» **WHAT TO DO**:
Using "inside" as the search string, find the matching lines below and copy them.
_ _ _ _ _ _ _
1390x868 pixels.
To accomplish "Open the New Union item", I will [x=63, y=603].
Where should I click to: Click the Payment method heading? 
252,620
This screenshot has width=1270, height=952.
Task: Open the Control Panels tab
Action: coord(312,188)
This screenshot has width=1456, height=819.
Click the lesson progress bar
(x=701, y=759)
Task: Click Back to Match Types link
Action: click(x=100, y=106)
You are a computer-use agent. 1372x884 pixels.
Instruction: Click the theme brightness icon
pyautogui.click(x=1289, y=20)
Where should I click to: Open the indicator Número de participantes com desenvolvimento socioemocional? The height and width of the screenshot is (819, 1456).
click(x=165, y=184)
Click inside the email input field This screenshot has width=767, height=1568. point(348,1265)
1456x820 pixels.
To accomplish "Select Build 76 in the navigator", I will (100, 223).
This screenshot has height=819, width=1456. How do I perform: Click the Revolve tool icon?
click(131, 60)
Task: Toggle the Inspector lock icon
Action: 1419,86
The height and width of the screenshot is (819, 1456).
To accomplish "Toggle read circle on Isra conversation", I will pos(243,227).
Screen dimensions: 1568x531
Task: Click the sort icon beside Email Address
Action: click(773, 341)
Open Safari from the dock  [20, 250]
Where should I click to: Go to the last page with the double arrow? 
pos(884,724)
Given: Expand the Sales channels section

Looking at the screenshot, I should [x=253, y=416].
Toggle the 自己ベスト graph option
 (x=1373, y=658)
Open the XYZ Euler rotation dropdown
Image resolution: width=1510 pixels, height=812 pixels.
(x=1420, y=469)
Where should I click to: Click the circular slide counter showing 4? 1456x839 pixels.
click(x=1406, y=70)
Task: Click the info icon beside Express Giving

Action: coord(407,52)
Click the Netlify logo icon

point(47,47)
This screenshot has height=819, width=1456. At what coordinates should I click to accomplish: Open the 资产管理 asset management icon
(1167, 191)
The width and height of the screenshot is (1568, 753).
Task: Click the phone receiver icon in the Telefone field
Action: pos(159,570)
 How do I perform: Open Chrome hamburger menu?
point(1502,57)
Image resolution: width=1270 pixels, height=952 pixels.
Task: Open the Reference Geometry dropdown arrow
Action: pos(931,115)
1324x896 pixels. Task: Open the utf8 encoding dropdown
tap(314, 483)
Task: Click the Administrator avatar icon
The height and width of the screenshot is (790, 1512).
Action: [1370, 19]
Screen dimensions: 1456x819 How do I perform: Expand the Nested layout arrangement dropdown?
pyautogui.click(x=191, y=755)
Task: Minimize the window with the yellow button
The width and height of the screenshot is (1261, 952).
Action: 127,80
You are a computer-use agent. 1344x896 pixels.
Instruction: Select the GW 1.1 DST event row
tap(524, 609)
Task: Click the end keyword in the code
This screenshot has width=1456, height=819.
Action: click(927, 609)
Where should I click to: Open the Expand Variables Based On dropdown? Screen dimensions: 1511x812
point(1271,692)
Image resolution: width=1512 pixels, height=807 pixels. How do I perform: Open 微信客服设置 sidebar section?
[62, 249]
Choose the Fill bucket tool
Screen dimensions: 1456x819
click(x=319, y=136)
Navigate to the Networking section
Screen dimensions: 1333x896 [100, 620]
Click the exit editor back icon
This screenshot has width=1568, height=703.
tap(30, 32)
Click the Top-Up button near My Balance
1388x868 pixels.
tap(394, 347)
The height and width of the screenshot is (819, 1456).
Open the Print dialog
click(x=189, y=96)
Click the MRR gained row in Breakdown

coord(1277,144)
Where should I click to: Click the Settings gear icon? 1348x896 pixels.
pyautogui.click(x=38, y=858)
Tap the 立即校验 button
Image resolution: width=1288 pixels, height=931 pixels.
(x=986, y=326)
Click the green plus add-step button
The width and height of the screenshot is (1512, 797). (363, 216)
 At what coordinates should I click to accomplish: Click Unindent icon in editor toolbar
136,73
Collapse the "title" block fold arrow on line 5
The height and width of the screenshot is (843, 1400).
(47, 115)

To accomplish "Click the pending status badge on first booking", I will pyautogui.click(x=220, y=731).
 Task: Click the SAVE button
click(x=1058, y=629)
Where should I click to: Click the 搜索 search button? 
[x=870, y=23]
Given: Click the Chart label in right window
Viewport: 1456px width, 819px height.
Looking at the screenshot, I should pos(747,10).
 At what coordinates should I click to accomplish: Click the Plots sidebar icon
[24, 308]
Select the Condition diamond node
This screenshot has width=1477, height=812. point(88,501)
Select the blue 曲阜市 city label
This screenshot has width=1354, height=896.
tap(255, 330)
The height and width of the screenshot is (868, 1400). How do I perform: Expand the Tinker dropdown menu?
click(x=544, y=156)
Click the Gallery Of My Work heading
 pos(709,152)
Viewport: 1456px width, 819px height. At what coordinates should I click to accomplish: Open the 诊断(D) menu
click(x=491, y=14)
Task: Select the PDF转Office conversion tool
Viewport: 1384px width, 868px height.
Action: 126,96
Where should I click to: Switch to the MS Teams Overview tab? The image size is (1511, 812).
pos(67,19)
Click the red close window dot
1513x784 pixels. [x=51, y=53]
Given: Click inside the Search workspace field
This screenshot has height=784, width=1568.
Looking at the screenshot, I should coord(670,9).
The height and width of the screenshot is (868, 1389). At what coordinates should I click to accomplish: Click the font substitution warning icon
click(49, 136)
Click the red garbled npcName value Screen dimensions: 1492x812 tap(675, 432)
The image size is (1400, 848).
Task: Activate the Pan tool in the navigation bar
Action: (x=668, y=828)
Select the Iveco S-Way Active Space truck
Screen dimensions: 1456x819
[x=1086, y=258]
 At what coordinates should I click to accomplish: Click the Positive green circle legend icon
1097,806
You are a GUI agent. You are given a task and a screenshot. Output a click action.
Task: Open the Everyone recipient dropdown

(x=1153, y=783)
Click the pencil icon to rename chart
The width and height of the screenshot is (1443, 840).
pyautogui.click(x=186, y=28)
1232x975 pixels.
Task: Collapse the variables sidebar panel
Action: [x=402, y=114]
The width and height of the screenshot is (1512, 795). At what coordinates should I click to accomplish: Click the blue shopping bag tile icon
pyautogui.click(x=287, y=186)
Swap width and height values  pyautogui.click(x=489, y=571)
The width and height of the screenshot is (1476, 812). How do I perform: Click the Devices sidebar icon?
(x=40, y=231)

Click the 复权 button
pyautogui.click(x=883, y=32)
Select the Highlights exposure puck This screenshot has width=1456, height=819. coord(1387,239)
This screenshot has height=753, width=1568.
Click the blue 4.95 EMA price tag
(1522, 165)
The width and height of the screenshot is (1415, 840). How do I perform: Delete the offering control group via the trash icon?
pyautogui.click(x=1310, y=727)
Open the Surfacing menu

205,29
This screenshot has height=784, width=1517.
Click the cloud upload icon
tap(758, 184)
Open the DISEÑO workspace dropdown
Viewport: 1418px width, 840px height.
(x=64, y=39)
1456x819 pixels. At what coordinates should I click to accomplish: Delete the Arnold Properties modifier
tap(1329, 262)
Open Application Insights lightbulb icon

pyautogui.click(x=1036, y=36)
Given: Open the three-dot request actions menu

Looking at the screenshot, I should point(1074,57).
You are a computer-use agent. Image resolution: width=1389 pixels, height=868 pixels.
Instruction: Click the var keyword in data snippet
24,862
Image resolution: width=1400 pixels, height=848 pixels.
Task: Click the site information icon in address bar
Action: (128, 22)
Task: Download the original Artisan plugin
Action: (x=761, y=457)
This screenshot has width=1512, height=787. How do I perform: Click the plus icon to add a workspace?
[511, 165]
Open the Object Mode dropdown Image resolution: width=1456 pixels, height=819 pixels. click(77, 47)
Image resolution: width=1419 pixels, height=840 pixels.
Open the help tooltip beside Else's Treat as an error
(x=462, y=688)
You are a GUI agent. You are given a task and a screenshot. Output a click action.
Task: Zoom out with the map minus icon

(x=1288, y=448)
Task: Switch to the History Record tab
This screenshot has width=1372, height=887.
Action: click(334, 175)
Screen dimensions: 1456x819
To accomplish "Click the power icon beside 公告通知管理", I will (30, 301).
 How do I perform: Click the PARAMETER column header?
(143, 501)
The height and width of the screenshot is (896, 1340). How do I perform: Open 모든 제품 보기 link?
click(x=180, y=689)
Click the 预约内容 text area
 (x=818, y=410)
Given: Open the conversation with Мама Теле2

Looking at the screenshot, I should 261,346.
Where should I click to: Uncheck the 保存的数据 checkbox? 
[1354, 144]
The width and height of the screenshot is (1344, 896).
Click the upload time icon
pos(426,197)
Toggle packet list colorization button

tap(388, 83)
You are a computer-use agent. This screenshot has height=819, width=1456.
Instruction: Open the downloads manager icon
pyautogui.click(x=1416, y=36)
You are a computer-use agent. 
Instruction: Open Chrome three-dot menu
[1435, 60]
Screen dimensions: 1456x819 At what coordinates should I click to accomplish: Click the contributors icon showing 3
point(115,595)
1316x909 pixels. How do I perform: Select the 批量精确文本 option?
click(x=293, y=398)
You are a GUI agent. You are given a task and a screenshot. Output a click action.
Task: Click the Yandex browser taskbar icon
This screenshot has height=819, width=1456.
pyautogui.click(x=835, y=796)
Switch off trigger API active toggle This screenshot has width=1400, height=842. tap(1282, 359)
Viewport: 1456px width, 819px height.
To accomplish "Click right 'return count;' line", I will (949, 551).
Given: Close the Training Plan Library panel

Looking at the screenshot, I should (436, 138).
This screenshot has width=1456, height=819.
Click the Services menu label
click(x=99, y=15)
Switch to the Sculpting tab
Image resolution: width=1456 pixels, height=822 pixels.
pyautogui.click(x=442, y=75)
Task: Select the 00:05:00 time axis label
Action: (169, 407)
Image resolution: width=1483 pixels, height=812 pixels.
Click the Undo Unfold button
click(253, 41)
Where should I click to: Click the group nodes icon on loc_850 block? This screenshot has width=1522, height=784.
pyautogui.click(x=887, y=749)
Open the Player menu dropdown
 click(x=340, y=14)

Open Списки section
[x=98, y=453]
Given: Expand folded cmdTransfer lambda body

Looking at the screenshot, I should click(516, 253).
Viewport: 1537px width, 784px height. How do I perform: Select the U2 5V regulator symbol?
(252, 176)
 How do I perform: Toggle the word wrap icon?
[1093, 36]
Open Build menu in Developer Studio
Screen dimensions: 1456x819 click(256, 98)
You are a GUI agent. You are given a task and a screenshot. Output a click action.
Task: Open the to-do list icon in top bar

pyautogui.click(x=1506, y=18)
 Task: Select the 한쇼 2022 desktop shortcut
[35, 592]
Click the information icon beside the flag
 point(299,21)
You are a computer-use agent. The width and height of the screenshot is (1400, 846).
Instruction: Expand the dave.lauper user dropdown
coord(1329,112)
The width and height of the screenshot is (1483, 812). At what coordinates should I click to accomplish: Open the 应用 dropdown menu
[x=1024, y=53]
_ _ _ _ _ _ _
» **ANSWER TO THE EXERCISE**:
Click inside the email input field This screenshot has width=767, height=1568. point(348,1265)
Given: Click inside the Search workspace field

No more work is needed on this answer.